この作品には、(というかルカレの作品には)美女をはべらせスポーツカーを飛ばし、銃弾を交わしながら悪の大物を追いつめるようなスパイは登場しません。悲しいかな、偏狭で融通のきかない巨大な官僚機構の歯車にすぎないと書かれています。そういった設定は大変にリアルに感じられました。作品には現地スパイへの送金方法、敵の目のくらまし方など多くのスパイ小説なら書かれないような要素が紹介されます。もちろんフィクションなのでしょうが、登場人物にのみにスポットを当てる作品と異なり組織そのものがリアルに描かれるところが面白いのです。
本作は動きに乏しく、走ったり跳んだり格闘したりというのはごくわずかで、大半が会話で成り立っています。嘘か真実か腹を探り合いながらの激しい頭脳戦が見どころになっています。会話の進行はマトリョーシカを開けるようであり、嘘を開けて中を見ると中にもまた嘘があります。チェスとして例えるよりむしろ、ブラフ全開のポーカーでしょう。しかも大胆なイカサマポーカーで、カードが配られる前から仕掛けが始まっているのです。そしてゲームは話者の意図が明らかになるにつれ、さらに緊張感を増していきます。会話だけでこれほどの緊張感を保てるのは凄いものがあり、幾多のスパイものの中にあって決して避けては通れない作品であることは確かです。雨後の筍生え出した凡百のスパイ小説とは異なって、独特の位置を確立したことは確かで価値の高い作品であることは誰もが認めることでしょう。しかし、absinthはこの作品を好きなのかと聞かれると答えるのは難しいです。やはり作品のトーンが重苦しく、わくわくしながら再読できる作品ではないからです。
衝撃のどんでん返しはありますが、これは良くあるように読者をビックリさせようと意図するものではありません。何も信じることは許されない、スパイには確かなものは何もないのだと思い知らせるために用意されています。それにしてもなんというニヒリズムでしょう。任務のためには名誉も外聞も捨てわざわざ恥をさらし、冷徹に貫いてきた作戦の成否が、主人公にわずかばかりに残された最後の人間性によって暗転するのですから。

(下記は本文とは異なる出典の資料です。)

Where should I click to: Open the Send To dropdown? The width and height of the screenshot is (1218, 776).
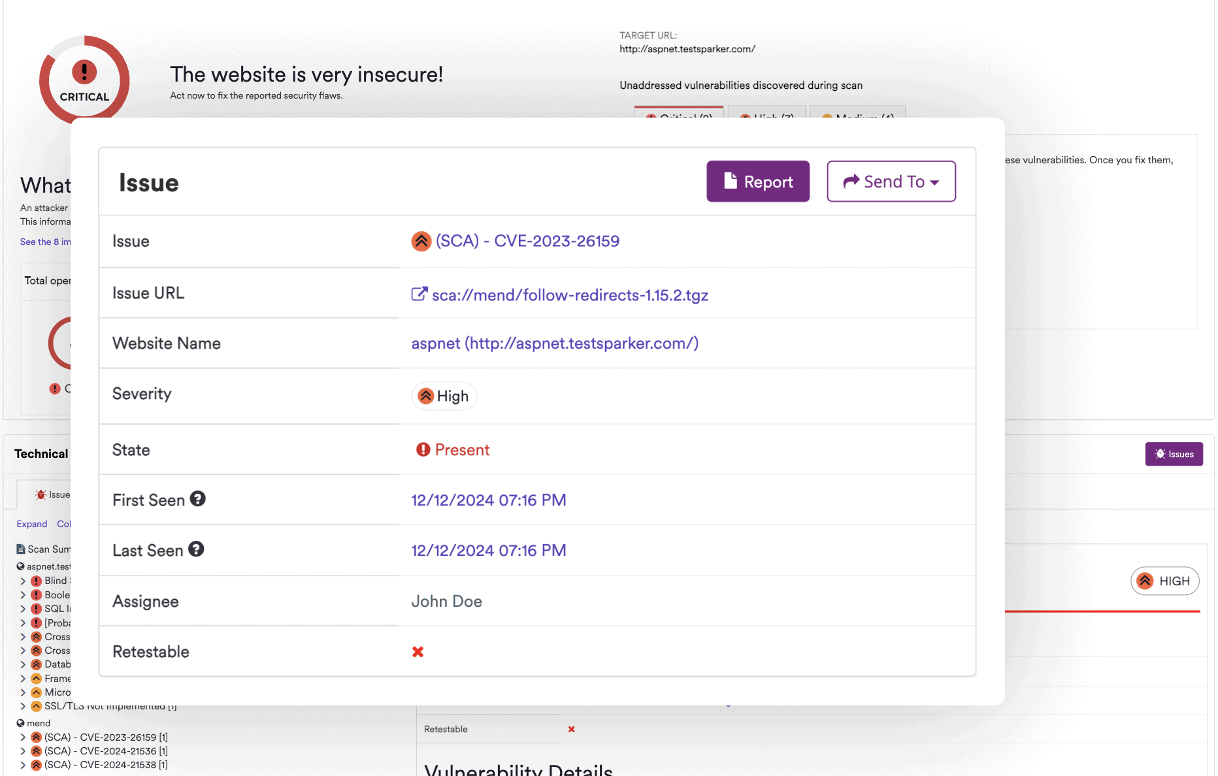pos(891,182)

社会主義は、その崇高な目的のためには個人の犠牲が必要なのだと教えています。そういう恐ろしい教義を民衆に強制する悪の社会主義を倒すためにこそ、正義の民主国家のスパイ組織があるのであって、そしてその崇高な目的のためにはやはり個人の犠牲が必要なのだ……というどうしようもない矛盾。犠牲をやめさせるためには犠牲が必要なのだという矛盾。それが本書のテーマです。こういうテーマを選んだら、ルンルン気分で楽しく読める作品にはなりえないでしょう。
absintheは荒唐無稽と言われても、もう少し華のある作品が好きです。